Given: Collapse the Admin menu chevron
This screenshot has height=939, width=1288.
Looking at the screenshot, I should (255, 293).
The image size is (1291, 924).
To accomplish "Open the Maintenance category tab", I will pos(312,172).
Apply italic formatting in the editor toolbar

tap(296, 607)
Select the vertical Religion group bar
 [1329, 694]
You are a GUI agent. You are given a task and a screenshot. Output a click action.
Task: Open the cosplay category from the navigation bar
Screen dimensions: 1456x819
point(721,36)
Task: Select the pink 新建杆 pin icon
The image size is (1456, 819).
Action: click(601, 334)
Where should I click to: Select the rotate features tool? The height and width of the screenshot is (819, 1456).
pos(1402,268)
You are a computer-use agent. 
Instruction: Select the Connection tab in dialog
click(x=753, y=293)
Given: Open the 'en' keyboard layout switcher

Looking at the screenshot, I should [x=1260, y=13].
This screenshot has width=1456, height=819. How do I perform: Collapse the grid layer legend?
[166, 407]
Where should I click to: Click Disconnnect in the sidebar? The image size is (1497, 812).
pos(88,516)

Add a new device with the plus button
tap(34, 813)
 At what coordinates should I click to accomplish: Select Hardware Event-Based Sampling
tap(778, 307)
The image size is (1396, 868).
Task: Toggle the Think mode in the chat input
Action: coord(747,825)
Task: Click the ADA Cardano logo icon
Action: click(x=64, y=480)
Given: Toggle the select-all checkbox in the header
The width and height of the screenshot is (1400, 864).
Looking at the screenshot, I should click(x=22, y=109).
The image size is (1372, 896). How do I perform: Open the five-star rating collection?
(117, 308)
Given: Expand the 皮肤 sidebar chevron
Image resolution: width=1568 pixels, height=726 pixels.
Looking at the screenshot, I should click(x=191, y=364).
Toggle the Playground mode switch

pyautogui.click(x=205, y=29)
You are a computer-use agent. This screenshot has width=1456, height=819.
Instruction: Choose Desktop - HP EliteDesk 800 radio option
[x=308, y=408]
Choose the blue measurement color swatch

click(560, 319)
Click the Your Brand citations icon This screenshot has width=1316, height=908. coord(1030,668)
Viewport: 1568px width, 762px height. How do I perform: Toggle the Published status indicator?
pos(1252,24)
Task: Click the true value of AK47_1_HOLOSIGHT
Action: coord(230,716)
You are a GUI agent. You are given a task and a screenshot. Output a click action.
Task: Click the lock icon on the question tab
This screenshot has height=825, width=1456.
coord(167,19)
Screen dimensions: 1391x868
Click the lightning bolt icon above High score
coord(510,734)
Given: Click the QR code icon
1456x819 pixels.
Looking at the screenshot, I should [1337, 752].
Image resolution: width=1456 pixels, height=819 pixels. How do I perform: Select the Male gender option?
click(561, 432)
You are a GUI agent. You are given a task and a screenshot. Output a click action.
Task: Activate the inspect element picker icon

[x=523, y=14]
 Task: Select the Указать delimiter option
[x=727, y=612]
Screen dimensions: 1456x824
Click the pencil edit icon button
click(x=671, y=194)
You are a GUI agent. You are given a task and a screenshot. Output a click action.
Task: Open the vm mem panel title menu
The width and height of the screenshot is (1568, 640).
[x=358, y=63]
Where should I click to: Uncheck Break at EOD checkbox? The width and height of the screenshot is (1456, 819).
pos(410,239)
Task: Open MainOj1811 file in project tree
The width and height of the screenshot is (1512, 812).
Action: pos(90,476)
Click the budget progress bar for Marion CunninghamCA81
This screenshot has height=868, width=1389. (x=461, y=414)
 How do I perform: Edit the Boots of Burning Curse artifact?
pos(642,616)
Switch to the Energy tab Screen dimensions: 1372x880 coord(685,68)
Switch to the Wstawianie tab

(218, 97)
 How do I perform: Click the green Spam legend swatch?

....

#### Task brief
Search the listing above for the word "computer", and copy every line that has it.

#### Output
You are a computer-use agent. 
You are a computer-use agent. This screenshot has width=1456, height=819.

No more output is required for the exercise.